赤茶けた色の綺麗な瞳が視界一杯に広がる。

「…………あ、あの、その……」

瞳が揺れ、今度は一房の黄金色の髮が眼前に垂れてくる。

「……あのっ」

黄金色の持ち主、赤茶色の瞳を持つ少女は更にずずいっ、とこちらに顔を近づけてくる。
近い。もう少しで鼻と鼻がぶつかりそうな距離だ。

いつもは控えめな性根の持ち主である少女はなにかの意思を秘めた瞳を再びこちらにむけてくる。

「あげますっ、……から」

なんの話だそれ。
まるで意味が分からない。

困惑する俺を余所に、少女、望月聖は真っ直ぐにこちらに向けてくる。
潤んだ瞳、赤く染まった頬。愛らしい顔つきがドアップで迫る。

「わたしの声、一番大事なもの!、あげます……から。あなたを……その、あなたの全部、……わたしに、く、ください!」

気づけば俺はプロポーズされていた。
年端もいかない、俺の半分も生きていないような少女に。

それは世間様からは冷凍ビーム的な視線を受けそうなプロポーズであった。

頭の中ごと凍りついたような気分だった。
思考が回らない。

恐らくはアホみたいというか、アホそのものの顔をしているだろう俺をじぃっと見ながら、聖は真剣な顔つきを僅かに緩めて首を僅かに傾げた。

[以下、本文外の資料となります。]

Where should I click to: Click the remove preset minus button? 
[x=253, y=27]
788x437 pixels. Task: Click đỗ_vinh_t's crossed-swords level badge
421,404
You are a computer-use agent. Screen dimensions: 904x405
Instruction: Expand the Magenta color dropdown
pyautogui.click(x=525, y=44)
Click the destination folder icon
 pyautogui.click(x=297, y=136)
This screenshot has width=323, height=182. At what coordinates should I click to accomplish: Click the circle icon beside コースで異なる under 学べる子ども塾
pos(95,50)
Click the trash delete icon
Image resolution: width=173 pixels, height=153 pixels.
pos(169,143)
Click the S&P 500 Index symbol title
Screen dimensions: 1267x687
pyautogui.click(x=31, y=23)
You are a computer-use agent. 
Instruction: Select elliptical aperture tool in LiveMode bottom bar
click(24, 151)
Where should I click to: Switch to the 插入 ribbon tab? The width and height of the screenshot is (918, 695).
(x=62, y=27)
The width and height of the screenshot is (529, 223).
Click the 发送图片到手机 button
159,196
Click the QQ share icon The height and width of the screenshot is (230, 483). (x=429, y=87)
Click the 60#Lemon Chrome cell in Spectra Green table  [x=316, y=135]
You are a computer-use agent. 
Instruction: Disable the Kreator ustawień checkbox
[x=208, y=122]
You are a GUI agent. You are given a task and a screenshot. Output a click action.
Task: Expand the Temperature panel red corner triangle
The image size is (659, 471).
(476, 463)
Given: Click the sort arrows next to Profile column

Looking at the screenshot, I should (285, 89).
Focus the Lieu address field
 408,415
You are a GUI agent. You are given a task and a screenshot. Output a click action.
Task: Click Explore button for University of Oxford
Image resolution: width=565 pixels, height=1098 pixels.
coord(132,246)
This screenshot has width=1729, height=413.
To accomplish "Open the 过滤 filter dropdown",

それから少しだけ興奮したようにふんすと鼻を鳴らし体をこちらに寄せてくる。

「……あの、もっと……ほしい、ですか」
「なにが!?」

条件反射に仰け反る。

なに、なんなの。えっちぃ話、えっちぃ話なのか。
1×歳相手にえっちぃ話なの。
田舎の母に涙ながらに謝罪しなくちゃいけないの、俺。

「……そう、ですよね。声だけじゃ、足りない……、かな。ぜんぶ、全部わたしも差し出すべき、ですよね」

聖が顔を伏せ、一言ぼやいた。

「俺がお巡りさんに差し出されそうなんだが、それは」
「合意の上、ですから……大丈夫です、ね?」

なぜか上目遣いでこちらを見上げてくる聖。
幼女との合意の上でお巡りさんに差し出される俺ってシチュエーションかな。
……特殊性癖すぎやしませんかね。

「……?」

なぜか彼女、望月聖は不思議で堪らないというようにこちらを見ている。
しかし、不思議で堪らないのはこっちである。

「わたしの声、すきですよね……?」
「好きだけど」

これは紛れも無い本音だ。
俺は聖の声に惚れ込んでいる。

「……じゃあ、わたしの声……欲しい、ですよね」
「そのりくつはおかしい」

俺は何者だ。他人の声を奪う悪魔かなにかか。

「……交換……しましょう?」

確かに惚れ込んではいる。
だが、だが、だ。
その声とエクスチェンジされそうになっている俺という存在とは一体なんなのだ。

「……ね?」

鈴を転がすような愛らしく、どこか安心する声。
この声となら、いや、この声ではきっと吊り合わない。俺という存在の価値がきっと足りない。

「……交換しましょ。そー、しましょ?」

子供の頃にどこかで聞いたような囁き。
気づけば俺の小指に小さく、ほっそりとした小指が絡まるというよりはくっつけられていた。

「ひどい鮫トレだなこれ」

こんなに価値のあるもの相手に差し出すものを俺は生憎持っていない。
そんな俺のぼやきは空気に溶けていく。

「……俺のこと、からかって遊んでるだろ?」
「……んと、……どうかな……?」

目の前でいたずらな笑みを浮かべる望月聖は初めて彼女を見た時とはまるで別人のようで、少しだけ面白いような気がした。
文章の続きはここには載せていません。